Apaga y vámonos

Casa o Palacio de Nariño. Foto Presidencia de la República

Por Carlos Alberto Ospina M.

Una sociedad que normaliza la mezquindad de su liderazgo político termina en la degradación moral de sí misma. En el momento en que los ciudadanos no exigen sensatez ni probidad en su dirigente, ¡apaga y vámonos! La democracia en manos de un adicto, de un golpe, se pudre. Hasta ahí podríamos llegar en cuanto a la capacidad de obrar de la mayoría y la libertad de pensamiento. 

Esta dificultad parte del entorno de gallinas, aprovechados, aduladores y quejosos que prefieren agarrarse al trono de los espíritus corruptos que honrar los órganos de gobierno. Cada tercer día que, el vicioso firma un decreto, como un trapo sucio agoniza la eficiencia, la soberanía y la dignidad de la nación. Así se destroza la República a punta de caos generalizado, amenazas a la población y víctimas por todas partes.
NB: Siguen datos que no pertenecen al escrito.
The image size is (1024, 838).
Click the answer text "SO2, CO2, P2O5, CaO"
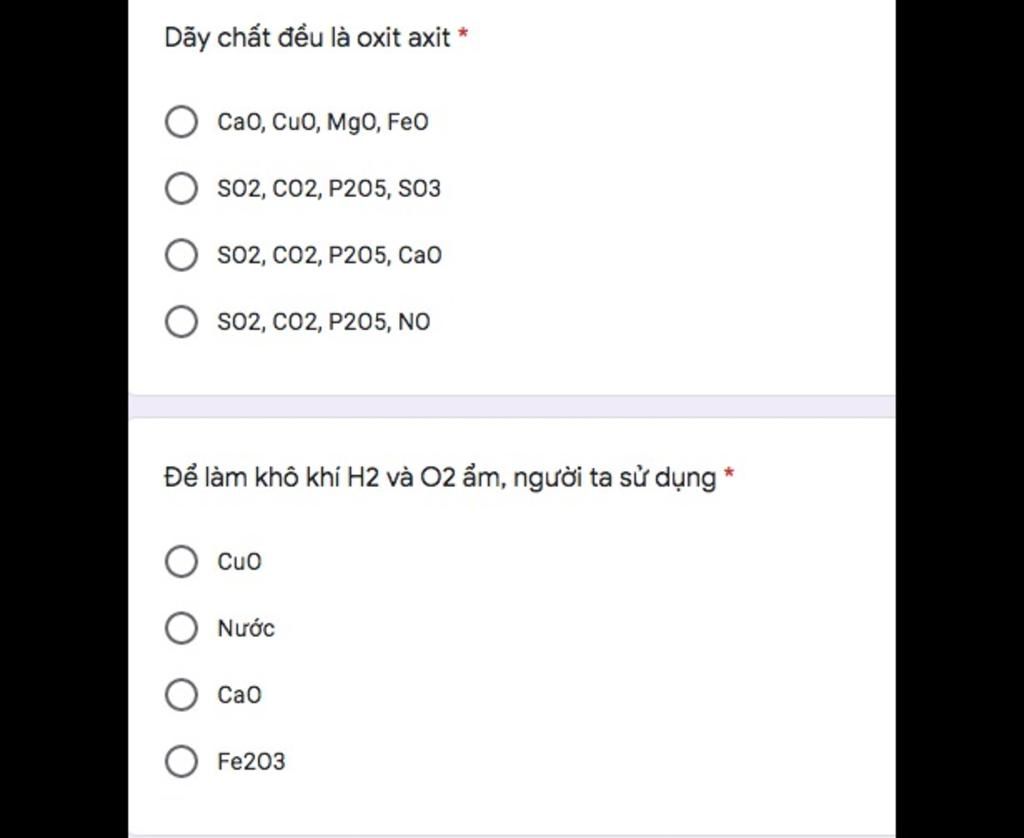click(x=329, y=255)
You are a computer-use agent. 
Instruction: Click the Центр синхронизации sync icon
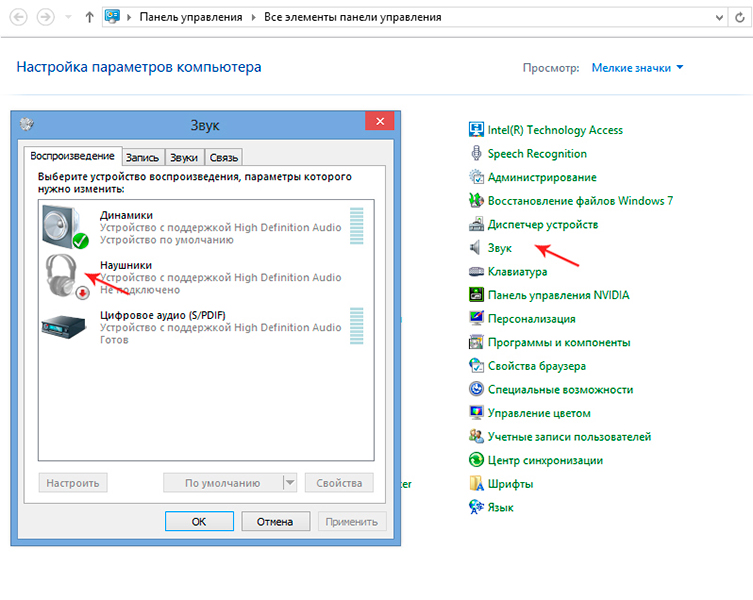coord(477,460)
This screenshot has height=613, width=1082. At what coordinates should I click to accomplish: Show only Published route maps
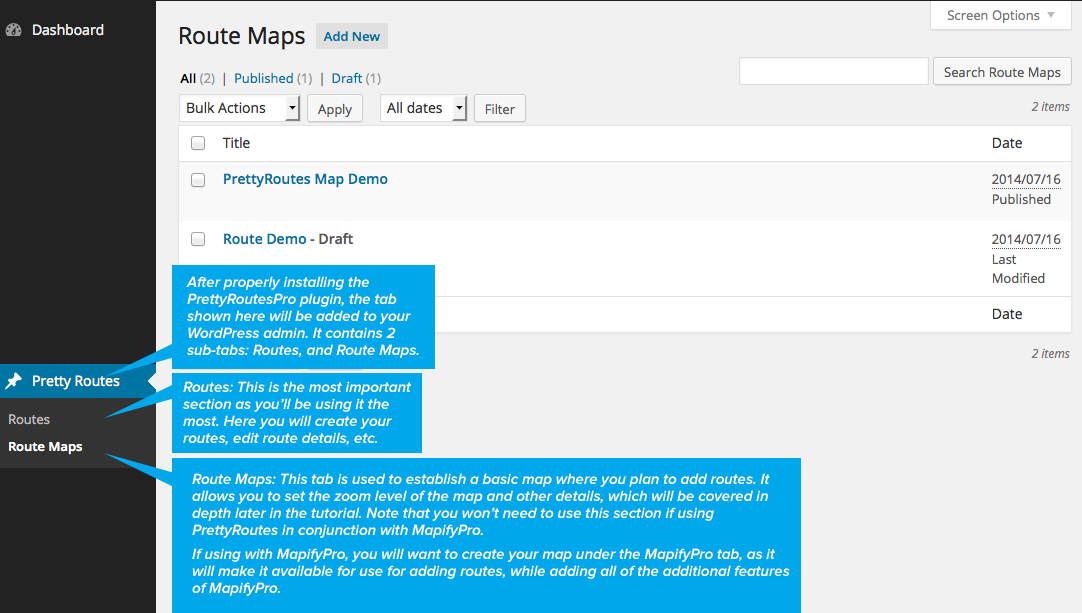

Mientras tanto, el ordinario agitador intimida a los opositores, enarbola la bandera de la muerte, trata como si no merecieran atención los asesinatos de uniformados, brinda con varias copas de whisky a manera de dársele un bledo los damnificados por el invierno y oculta a la vista la sobremesa de otra dosis de alucinógenos.

Caer de una órbita de cambios en el estado de ánimo a otra de menor garantía demuestra la falta de observación y de templanza de la ciudadanía. Es ‘no dejar clavo ni estaca’ en la pared para quedar atrapados en una espiral de destrucción a manos de un incapaz. A cierta gente le gusta el alboroto, ver el cielo por un embudo o regocijarse con el insulto hacia alguien determinado. Esas son las claves del pensamiento bajo, sensacionalista y efectista del supuesto indignado que mueve las emociones de la muchedumbre que, a su vez, hace oídos sordos al simple razonamiento.

Es difícil entender un asunto relacionado con la doctrina del obrar humano o los preceptos de la ética personal, cuando el timón del Estado está bajo la influencia, la estimulación y la alteración de la percepción de la realidad causada por las drogas psicodélicas. Con igual facilidad, el drogodependiente y el sicario se santiguan el día antes del desenlace. 

¿Cómo puede hablar de apretarse el cinturón, pedir disciplina fiscal o promover campañas de salud pública, si él es esclavo de sus impulsos más nocivos? Un drogota no tiene argumento de autoridad ni certidumbre moral y tampoco, es ejemplo para nadie. A pesar de la gritería consigue excitar a unos resentidos y a otros haraganes. 

Los altibajos que produce la adicción nublan el juicio, aumentan la ofuscación, acaban con la idoneidad y desestabilizan la institucionalidad a la medida que el aparato estatal se deforma para proteger al caudillo de turno. Un presidente drogadicto pulveriza la confianza internacional, ralentiza la economía, congela las inversiones, desgarra las alianzas y caricaturiza la imagen de Colombia.

¿Cuánto daño puede soportar un país que no discute sobre los problemas sociales y la visión de futuro, puesto que el debate se centra en el grado de deterioro de un toxicómano? Nada de boberías ni trivialidades que «déjenlo disfrutar su vida privada». El punto de mira es la dignidad del alto cargo que ostenta.

Somos gobernados por la consecuencia lógica de una democracia que perdió la vergüenza y tiró la toalla. Un Estado que resiste a pesar del espurio entre bastidores, resacas y sesiones de ministros más propias de cualquier bar clandestino que de un palacio presidencial. La cuestión no es cuánto durará el exguerrillero, sino cuánto tardará el país en derrumbarse detrás de este.